A notable discrepancy between our findings and those of a previously referenced study [
16] was the observed viral titers in infected cells treated with AZT. While the referenced study used an immunofluorescence assay to measure infectious virus particles, our study did rely on RT-qPCR for viral genome quantification, which could account for the observed differences. In fact, results by RT-qPCR can be affected by viral RNA released by death cells and not correlate with the number of infectious viral particles. Nevertheless, both studies support the hypothesis that vDNAs functions as a regulatory mechanism that modulates viral replication to maintain host cell survival. Interestingly, our results indicate that AZT-treated cells produced a higher number of viral particles per cell, suggesting that vDNAs may serve as a regulatory checkpoint that limits viral replication to levels compatible with host cell survival. This aligns with the hypothesis that vDNAs contributes to RNA interference (RNAi)-mediated antiviral responses, particularly in the generation of small interfering RNAs (siRNAs) that target viral RNA for degradation. The RNAi pathway is a well-established antiviral mechanism in arthropods, playing a central role in limiting viral replication and enabling the host to tolerate chronic infections [
16,
17,
21,
23,
24,
36,
37]. In the case of vDNAs, it is plausible that these retro-transcribed DNA molecules serve as templates for siRNA production, which in turn regulates viral replication. Previous studies in mosquitoes and
Drosophila have shown that RNAi-mediated responses are crucial for controlling viral infections, and vDNAs enhances the effectiveness of this pathway [
23,
24]. However, integrating approaches like small RNA-seq or other next-generation sequencing techniques to map siRNAs derived from vDNAs can provide valuable insights into the role of vDNAs in RNAi-mediated antiviral responses in tick cells. Our findings suggest that a similar mechanism may be at play in tick cells infected with HAZV, where vDNAs modulates the host immune response to ensure viral persistence without inducing cell death.

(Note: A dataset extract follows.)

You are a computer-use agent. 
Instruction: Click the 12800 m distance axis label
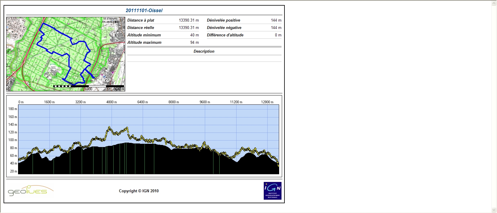click(267, 102)
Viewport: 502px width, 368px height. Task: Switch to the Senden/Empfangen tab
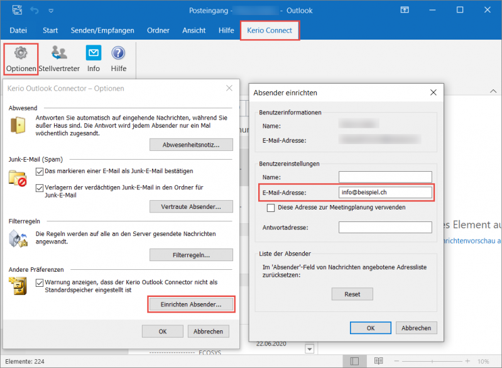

One of the most significant findings of this study, consistent with prior discoveries [
16], is that vDNAs is not a stable entity and requires continuous synthesis to maintain its function. This is supported by the significant reduction in vDNAs detection following AZT treatment. The transient nature of vDNAs formation suggests that these molecules exist predominantly in episomal form rather than being integrated into the tick genome. Episomal vDNAs likely acts as intermediate regulatory molecules, interacting with host cellular machinery to balance viral replication and immune responses.
By limiting viral replication and enhancing tick cell survival, vDNAs contributes to the establishment of persistent infections, ensuring the virus remains within the tick population and facilitating its transmission to vertebrate hosts. Future research should aim to identify the host factors involved in vDNAs biogenesis, determine whether similar mechanisms occur in other arthropod vectors, and explore the implications of these findings for the control of tick-borne viruses. Moreover, validating these findings in the context of CCHFV and persistently infected living ticks is essential, as experimental models, though invaluable, cannot fully replicate the complexity of natural infection. Furthermore, studying other nairoviruses and examining these processes within the same framework is critical for gaining a comprehensive understanding of virus–vector interactions.
Understanding these interactions at the molecular level may ultimately provide new targets for antiviral strategies, improving our ability to mitigate the public health risks posed by tick-borne viruses.